Jean Pattou a travaillé de nombreuses années à l’OREAM (Organisme régional d’étude et d’aménagement d’aire métropolitaine), une structure qui a proposé les schémas des grands équipements urbains de ces dernières années (ligne TGV passant par Lille, gare Lille-Europe, quartier Euralille etc.) On peut difficilement l’accuser d’être un ennemi du changement puisqu’il était rétribué pour l’imaginer. Cependant, il se demande si les urbanistes des années 1950 – 1960 n’ont pas eu la main lourde avec le quartier Saint-Sauveur. « La rue de Paris, comme la rue Saint-Sauveur, étaient de très belles rues bordées de très belles maisons », se souvient-il. « Beaucoup auraient mérité d’être sauvegardées. Les blocs de béton, dans le prolongement de l’hospice Gantois ou la résidence Kennedy qui lui faisait face juraient avec ce qui restait de l’ancien quartier. Des rangs entiers de l’ancien Saint-Sauveur ont disparu ». « L’ancien hôpital Saint-Sauveur était une merveille architecturale comme on le constate avec l’un des pavillons de la cour d’honneur qui a été préservé, » poursuit-il. « À notre époque, on ne pourrait plus raser un bâtiment de cette qualité. Ce qui est fait est fait, mais cette transformation du quartier Saint-Sauveur a suscité beaucoup de polémiques et c’est sans doute pour cela qu’est née, ici, l’association Renaissance du Lille Ancien, qui s’est attachée à défendre l’identité du Vieux Lille. »

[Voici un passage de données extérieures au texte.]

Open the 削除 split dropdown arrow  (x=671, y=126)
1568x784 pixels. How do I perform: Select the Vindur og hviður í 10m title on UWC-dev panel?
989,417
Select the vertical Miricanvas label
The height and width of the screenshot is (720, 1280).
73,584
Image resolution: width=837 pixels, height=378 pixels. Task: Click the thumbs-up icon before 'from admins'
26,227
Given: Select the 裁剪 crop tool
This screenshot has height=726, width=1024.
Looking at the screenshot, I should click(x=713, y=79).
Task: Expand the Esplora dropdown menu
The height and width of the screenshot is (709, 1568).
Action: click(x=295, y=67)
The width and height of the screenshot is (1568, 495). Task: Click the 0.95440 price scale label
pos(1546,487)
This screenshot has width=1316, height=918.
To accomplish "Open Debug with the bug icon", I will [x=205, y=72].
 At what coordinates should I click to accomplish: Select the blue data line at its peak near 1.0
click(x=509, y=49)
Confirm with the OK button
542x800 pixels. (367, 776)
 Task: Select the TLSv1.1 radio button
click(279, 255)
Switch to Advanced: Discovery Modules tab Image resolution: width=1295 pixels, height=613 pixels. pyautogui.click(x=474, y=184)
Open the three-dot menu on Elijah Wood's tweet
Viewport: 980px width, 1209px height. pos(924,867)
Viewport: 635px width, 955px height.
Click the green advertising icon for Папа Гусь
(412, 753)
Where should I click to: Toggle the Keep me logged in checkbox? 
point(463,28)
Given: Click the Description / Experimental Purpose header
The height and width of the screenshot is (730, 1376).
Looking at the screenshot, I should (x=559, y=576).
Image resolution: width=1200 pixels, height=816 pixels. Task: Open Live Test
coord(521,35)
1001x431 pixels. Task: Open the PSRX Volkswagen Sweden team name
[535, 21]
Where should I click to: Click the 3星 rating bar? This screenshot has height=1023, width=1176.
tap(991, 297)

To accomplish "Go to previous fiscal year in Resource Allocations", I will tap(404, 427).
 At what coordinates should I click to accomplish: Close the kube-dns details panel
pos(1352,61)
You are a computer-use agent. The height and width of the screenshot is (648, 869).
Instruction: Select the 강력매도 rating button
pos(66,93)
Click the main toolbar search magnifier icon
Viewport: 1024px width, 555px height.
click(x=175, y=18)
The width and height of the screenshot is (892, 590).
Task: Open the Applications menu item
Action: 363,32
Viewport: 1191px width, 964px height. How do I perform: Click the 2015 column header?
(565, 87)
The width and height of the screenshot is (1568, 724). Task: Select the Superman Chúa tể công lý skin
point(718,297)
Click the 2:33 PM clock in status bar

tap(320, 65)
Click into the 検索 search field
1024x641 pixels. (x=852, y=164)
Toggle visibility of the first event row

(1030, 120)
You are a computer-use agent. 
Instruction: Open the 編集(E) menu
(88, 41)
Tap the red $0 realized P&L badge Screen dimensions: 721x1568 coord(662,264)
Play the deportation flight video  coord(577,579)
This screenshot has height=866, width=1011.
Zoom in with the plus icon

La rue des Brigittines, un des seuls lieux du vieux Saint-Sauveur qui a été préservé
Photo Alain Cadet

Martine Pattou au titre de sa participation au Conseil communal de concertation de la Ville de Lille – un collectif d’habitants et de représentants d’associations chargé de donner son avis sur les grands projets municipaux – a beaucoup travaillé sur l’avenir de la « friche Saint-Sauveur », un vaste site situé en plein cœur de la ville, derrière l’ancienne gare de marchandises. « Ce site unique était à vendre depuis le début des années 2000 mais c’est seulement depuis 2017 que la MEL a acquis le terrain », explique-t-elle. « Le Conseil communal a planché sur la question et a rendu un certain nombre de préconisations. C’est pourtant un autre projet qui est arrivé sur la table. » Le projet de la MEL privilégiait des immeubles très massifs avec beaucoup de bureaux… aucune possibilité d’appartements traversants qui auraient permis un éclairage sur deux côtés. Il ressemblait comme deux gouttes d’eau à celui d’Euralille. « Naturellement, notre Conseil a tiré la sonnette d’alarme », poursuit Martine Pattou. « Nous avons préconisé un projet différent, plus humain, avec suffisamment d’espaces verts, la préservation des halles existantes, des logements sociaux et un nombre raisonnable d’appartements et de commerces. Martine Aubry, maire de Lille, s’est servi de notre rapport pour demander un aménagement alternatif. Un appel d’offres a été lancé et c’est une société et un urbaniste danois qui ont été choisis. C’est un projet plus raisonnable qui permettrait de créer un véritable quartier de ville, cohérent, à la place de cette friche. »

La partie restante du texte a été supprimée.